=== 元の文章 ===

その深刻度は

ソフトウェア同様、CPUにもバグはある

2007/07/05

 これは普通のバグ報告やパッチとは違う。問題があるのはCPUだ。人々はその深刻度を議論している。

 CPUのバグは何も新しいものではない。1990年ごろ、わたしはIBMのDOSバージョンに取り組んでいたプログラマーと1日過ごしたことがある。彼は一部のIntel CPUにいかにバグが多いか、そのことについてどれだけインテルに苦情を言ったか(そして無駄だったか)をひっきりなしに話していた。これはOSを書く仕事ではよくあることだが、セキュリティの角度から見ると比較的新しいと言える。

 この件に関するシオ・デ・ラット氏の率直なブログは、さまざまなセキュリティリストで引用されている。デ・ラット氏はCore 2 CPUラインには「ひどいバグがある」とし、この問題はパッチが当てられているものの、無害なバグではなく、userlandコードからそのまま悪用できるセキュリティ問題だと断言している。つまり、悪用するにはコードを実行するためのローカルアクセスが必要になるが、特権アクセスは不要だということだ。

 インテルによるこれらプロセッサの「Specification Update(PDF)」には、修正されたバグの多くに含まれるエラッタセクションが入っている。デ・ラット氏は、このエラッタのいくつかを恐ろしいといっている。わたしが見たところでは、これらのバグはプロセッサのハングアップや「予測不可能なシステムの振る舞い」につながる可能性がある。とりあえず、インテルが正直で正確であると仮定しよう。そうすると、これらは明らかに問題であっても、わたしには特に恐ろしいものには見えない。

=== 保存データ ===

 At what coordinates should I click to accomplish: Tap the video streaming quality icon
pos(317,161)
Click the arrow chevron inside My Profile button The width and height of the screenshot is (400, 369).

===

### やること:
(a) CPUのバグについての文章で、筆者が1990年ごろに1日一緒に過ごしたのはどんな人ですか。
(b) CPUのバグについての文章から、「CPUのバグは何も新しいもの」で始まって「に恐ろしいものには見えない。」まで続く部分を、一字も変えずに書き写してください。
このデータは別のところから持ってきたものです。

### 練習の結果:
(a) IBMのDOSバージョンに取り組んでいたプログラマーです。

(b)
CPUのバグは何も新しいものではない。1990年ごろ、わたしはIBMのDOSバージョンに取り組んでいたプログラマーと1日過ごしたことがある。彼は一部のIntel CPUにいかにバグが多いか、そのことについてどれだけインテルに苦情を言ったか(そして無駄だったか)をひっきりなしに話していた。これはOSを書く仕事ではよくあることだが、セキュリティの角度から見ると比較的新しいと言える。

 この件に関するシオ・デ・ラット氏の率直なブログは、さまざまなセキュリティリストで引用されている。デ・ラット氏はCore 2 CPUラインには「ひどいバグがある」とし、この問題はパッチが当てられているものの、無害なバグではなく、userlandコードからそのまま悪用できるセキュリティ問題だと断言している。つまり、悪用するにはコードを実行するためのローカルアクセスが必要になるが、特権アクセスは不要だということだ。

 インテルによるこれらプロセッサの「Specification Update(PDF)」には、修正されたバグの多くに含まれるエラッタセクションが入っている。デ・ラット氏は、このエラッタのいくつかを恐ろしいといっている。わたしが見たところでは、これらのバグはプロセッサのハングアップや「予測不可能なシステムの振る舞い」につながる可能性がある。とりあえず、インテルが正直で正確であると仮定しよう。そうすると、これらは明らかに問題であっても、わたしには特に恐ろしいものには見えない。